WHAT THIS TASK INVOLVES: Return precisely the opening lines of the listing below, ending with the line that contains "Cookie Settings (1266, 1384)".

§

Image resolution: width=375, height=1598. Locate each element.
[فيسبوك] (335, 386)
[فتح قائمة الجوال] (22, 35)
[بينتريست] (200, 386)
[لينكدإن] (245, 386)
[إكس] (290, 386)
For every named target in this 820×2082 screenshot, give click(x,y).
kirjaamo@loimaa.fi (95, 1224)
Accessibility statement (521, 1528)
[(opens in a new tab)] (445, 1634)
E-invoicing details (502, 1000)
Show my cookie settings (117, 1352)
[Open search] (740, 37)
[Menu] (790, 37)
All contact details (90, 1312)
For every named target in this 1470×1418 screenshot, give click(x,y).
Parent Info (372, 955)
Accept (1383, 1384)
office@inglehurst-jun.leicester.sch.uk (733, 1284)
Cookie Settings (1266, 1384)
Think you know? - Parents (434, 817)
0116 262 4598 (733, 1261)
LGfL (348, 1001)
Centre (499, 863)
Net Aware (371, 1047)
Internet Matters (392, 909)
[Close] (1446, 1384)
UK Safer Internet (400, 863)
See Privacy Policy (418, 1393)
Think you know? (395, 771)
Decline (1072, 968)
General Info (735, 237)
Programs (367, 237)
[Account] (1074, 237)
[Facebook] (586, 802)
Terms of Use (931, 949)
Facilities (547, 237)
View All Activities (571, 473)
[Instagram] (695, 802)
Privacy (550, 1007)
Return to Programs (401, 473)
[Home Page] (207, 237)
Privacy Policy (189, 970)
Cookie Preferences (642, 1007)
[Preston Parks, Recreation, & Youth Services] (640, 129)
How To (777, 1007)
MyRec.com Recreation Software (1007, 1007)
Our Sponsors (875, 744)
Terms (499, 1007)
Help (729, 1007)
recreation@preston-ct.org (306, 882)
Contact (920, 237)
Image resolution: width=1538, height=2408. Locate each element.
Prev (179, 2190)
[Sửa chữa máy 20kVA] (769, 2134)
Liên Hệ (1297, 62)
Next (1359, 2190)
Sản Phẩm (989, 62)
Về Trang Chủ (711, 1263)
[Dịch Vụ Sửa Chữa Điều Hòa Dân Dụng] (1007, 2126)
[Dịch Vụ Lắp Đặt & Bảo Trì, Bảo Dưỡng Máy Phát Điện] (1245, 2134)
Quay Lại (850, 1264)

§

FINISHED TASK:
Image resolution: width=375, height=1598. Locate each element.
[فيسبوك] (335, 386)
[فتح قائمة الجوال] (22, 35)
[بينتريست] (200, 386)
[لينكدإن] (245, 386)
[إكس] (290, 386)
For every named target in this 820×2082 screenshot, give click(x,y).
kirjaamo@loimaa.fi (95, 1224)
Accessibility statement (521, 1528)
[(opens in a new tab)] (445, 1634)
E-invoicing details (502, 1000)
Show my cookie settings (117, 1352)
[Open search] (740, 37)
[Menu] (790, 37)
All contact details (90, 1312)
For every named target in this 1470×1418 screenshot, give click(x,y).
Parent Info (372, 955)
Accept (1383, 1384)
office@inglehurst-jun.leicester.sch.uk (733, 1284)
Cookie Settings (1266, 1384)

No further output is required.